Sunday, May 24, 2020

Stained Notebooks

I’m sitting at my desk in my bedroom.  Feeling contemplative after talking with children who can’t be with their mother who is dying in a facility, and looking at graduation pictures of other children I used to watch play on the floor.

The notebooks I use for work sit quietly by.  Some are used up and some are brand new.  Side by side, I notice the difference between them.  The used ones seem to have thicker pages, wrinkles, rips, and coffee stains.  The new ones are crisp.  Simply blank and available for use, having no more of an idea what will fill their pages than I do.


I imagine what each of our books looks like.  Not a bunch of little books with lots of names.  But, a big book with only one name.  Yours.  Mine.

I purchased the printed version of this blog last November.  It is printed on 8.5 x 11 paper, weighs about seven pounds, and is over an inch thick.  When it arrived, I marveled at its substance.  Did writing periodically over seven years really amount to something that I could hold?  Something that would feel heavy in my hands?  

Can you imagine if the story of each one of our lives were actually written down on paper?  The number and weight of the pages?  

In the physical life, they are written in our bodies, our hearts, and on our faces.  Grandma Bert is the perfect example, and my favorite, as well.
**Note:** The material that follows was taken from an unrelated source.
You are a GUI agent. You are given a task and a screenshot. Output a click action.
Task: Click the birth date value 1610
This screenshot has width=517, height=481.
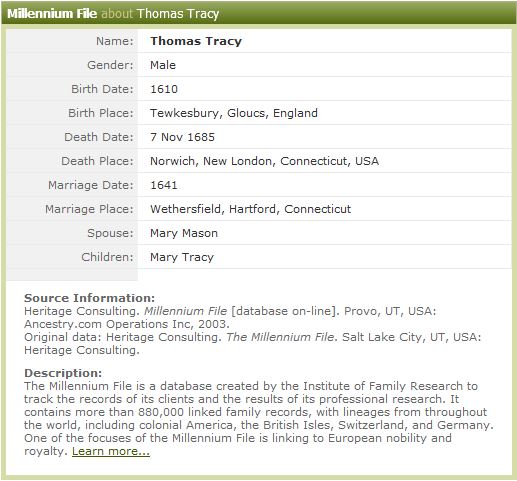(x=164, y=89)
Her birthday was May 16th.  She would have been a spicy 93.  Her story was written on her face.  Her beautiful face.  Her lack of education and finances, her abusive husband, a murdered sister, losing three of her five sons to traumatic deaths, including the Vietnam War, and all of the long years in between.  And she smiled in spite of it all.  Man, I love (and miss) her.  

I imagine the weight of her book, containing all of the stuff of her 86 years.  I would love to read it in its entirety.  

Actually, I would rather she read it to me.  

I believe she is in Heaven and I hope to see her again there one day.  Should that happen, I may ask her.  But, maybe it isn’t as important there as it is here.  Or maybe it is.

Your eyes beheld my unformed substance; in your book were written, every one of them, the days that were formed for me, when as yet there was none of them...     Psalm 139:16

Sunday, May 10, 2020

To All the Moms With Empty Birdfeeders

It’s Mother’s Day.  This day feels a little like Christmas to me, because it is a celebration of one of my most-prized roles and my greatest contribution to the world - my three sons.

But, as is often the case, when my joy surges, I remember that the same causes for my joy are sources of pain and sadness for others.  And I need to acknowledgement that.

I recently did a “window visit” to a woman in a nursing home, per ongoing COVID-19 visiting restrictions.  She is and has been many things, but is most often identified as a hospice patient and a mother.  As I knelt down by her window A/C unit and her empty bird feeder, we conversed about how we got here, how we didn’t all start out trying to live into the 100’s, how she would gladly give what time she has to someone else, how no one will touch her, and how she has to manage her expectations of her children so she’s not perpetually disappointed, and subsequently heartbroken.

Motherhood.  The source of the greatest joy and greatest pain.


For all mothers whose pain outweighs or comes in equal measure with your joys, this is for you.
 
If Mother’s Day is something to be endured rather than enjoyed, this is for you.
If you always wanted children, but were never able to conceive, this is for you.
If your children lived only long enough to catch a glimpse on an ultrasound, this is for you.
If you carried your child to term, and they went to heaven before you got them home, this is for you.
If your children got a “head start” in the life beyond and left you behind, this is for you.
If your children blame you for everything, this is for you.
If your children struggle with depression or addiction, this is for you.
If you’re a grandmother raising your grandchildren, this is for you.
If you’re waiting for your children to visit and your bird feeder is empty, this is for you.

Mothers are people who make room for others.  Very often within our very own bodies, but very often in other ways, too.  Children can come to us in many ways, and sometimes, it is through the front door.  After all, I am often visiting someone else’s mother while someone else is visiting mine.

Thank you to all of you who have sacrificed your own bodies, preferences, comforts, safety, and living for yourselves, so that others may have life.   Happy Mother’s Day!